This comes up quite often in personal business, such as banking, cable, etc. You may not be able to avoid paying standard fees at your bank, but if you incur a one-time fee you can often negotiate it away just by asking. Similarly, if there are two cable providers in your area and the one you don't use is offering a sweet deal, you can likely get your own provider to match it or to provide you with something similar. Your leverage comes from providing the company with a choice -- make you happy at little cost or risk you switching to the competition. Not only don't they want you to switch, they don't want to invest a lot of expensive staff time retaining you. (In these negotiations it helps if you say that you're considering switching as a result of whatever it is you're not happy about or whatever special the other company is offering. Agents sometimes only have the ability to grant your request if you indicate that you might switch.)
This type of leverage isn't limited to getting six months free HBO. Consider my negotiation on behalf of a small healthcare non-profit we discussed under Negotiating with a bad BATNA. My client represented well under 1% of revenue for Blue Cross Blue Shield of Massachusetts. I wasn't even negotiating with the decision-maker there, but rather with two of his subordinates. So how could my (implicit) threat to end our contract with them have any leverage at all?
Consider the situation the Vice President in charge of reimbursement was in. He was engaged in a massive struggle with Massachusetts hospitals to halt and even reverse the long trend of rate increases. He didn't want to lose small partners like us, particularly if we were profitable partners, but he also didn't want to spend any bandwidth on us. My goal, therefore, had to be to make sure that when our case got to him (and we were asking too much to think it wouldn't), two things would be apparent:
- Giving us what we wanted was strongly preferable to losing us.
- Losing us was a real possibility if he said no.
- Trying to keep us while giving us less than what we wanted would be costly, in his time.
I didn't just make sure that his subordinates understood that using us was saving them money. I prepared a powerpoint slide (designed so that they could go over it with their VP) that showed how much we were saving them and then compared that with operating losses our organization was incurring. The message was clear -- we weren't just asking for money, we needed it to make our business sustainable.

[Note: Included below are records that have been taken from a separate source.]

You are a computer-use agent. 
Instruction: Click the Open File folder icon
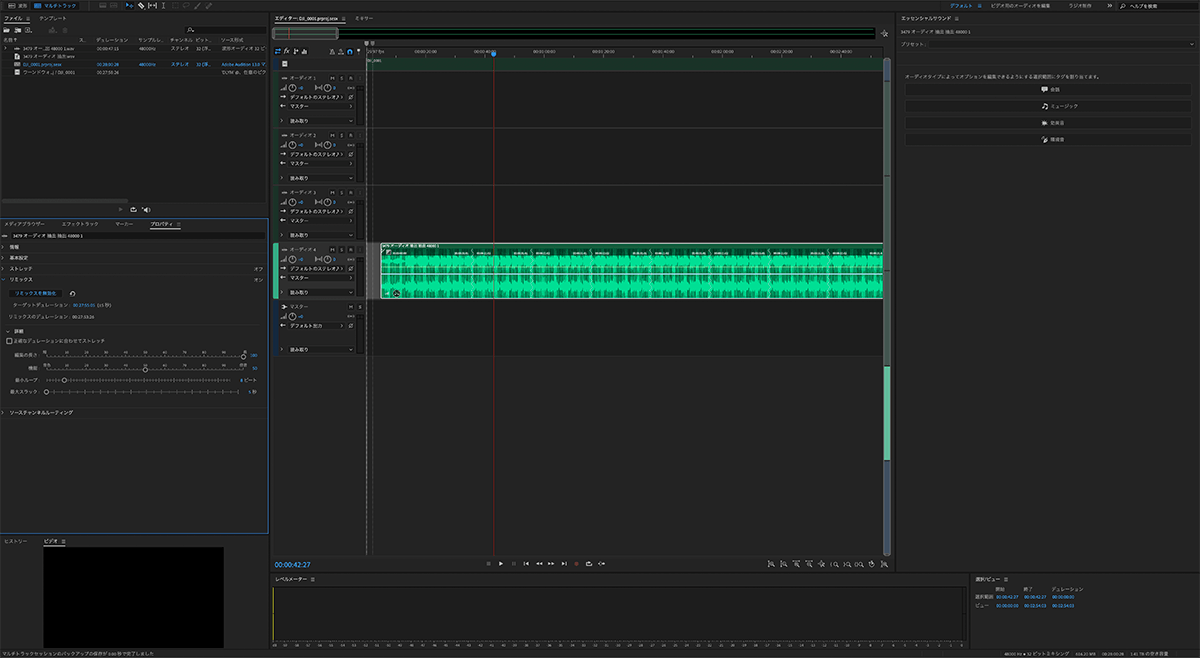[x=6, y=30]
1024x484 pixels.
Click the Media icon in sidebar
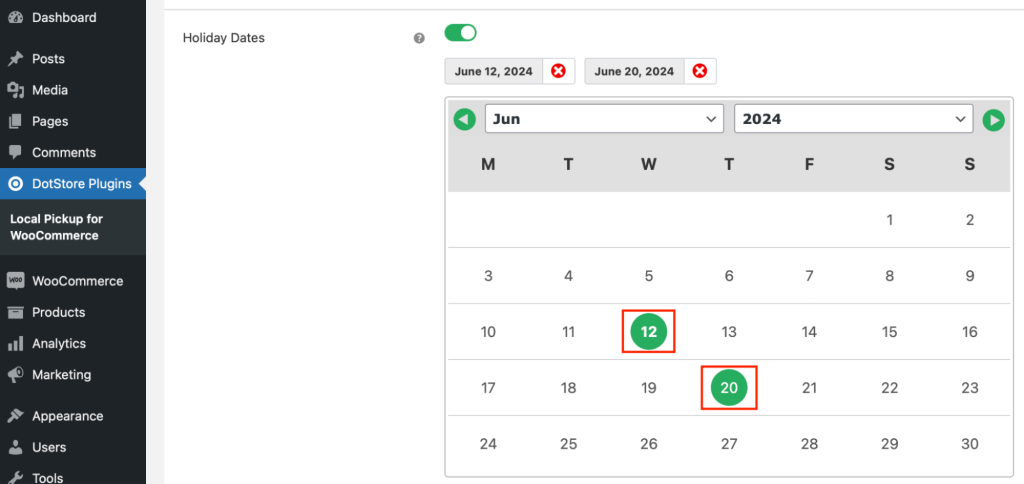click(16, 90)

Next, I provided a strong narrative for my counterparts to use in selling the increase. Internal negotiations amongst the various people in an organization are critical, so I helped my counterparts with their task of selling the increase to senior management.
BCBS came back with an offer of 3%. This was better than most providers were getting that year (most hospitals were having rate reductions) but we turned it down and said that we felt we needed to escalate to the VP.
(As a side note, I'd been very open with my BCBS counterparts both about what we needed and my awareness of their constraints, so that when I escalated it was expected and came across as a natural next step in the process rather than me going over their heads. Now they were in a key way my allies -- an escalation like this is much better for them if it goes quickly and seems justified, so from their perspective it would be much worse if the VP turned us down than if he concludes that this is a worthy exception. In the former case he's doing their jobs; in the latter they did their job correctly and now he's doing his.)
I revised the powerpoint presentation with feedback from my BCBS counterparts and they presented it to the VP, along with a list of reasons (ranging from financial to our non-profit status and work with poor communities) why we should be an exception to BCBS's determination not to give out rate increases that year. They came back with a substantial increase, no doubt in large part because the VP saw that as a better option than continuing to negotiate or risking losing us as a partner.
Being small often means that your counterpart doesn't need you it also means that granting you what you're asking for probably doesn't cost them very much. If you can frame the choice so that it feels reasonable and present your counterpart with the ability to make you happy quickly and easily, there's a good chance that doing so will be their best option.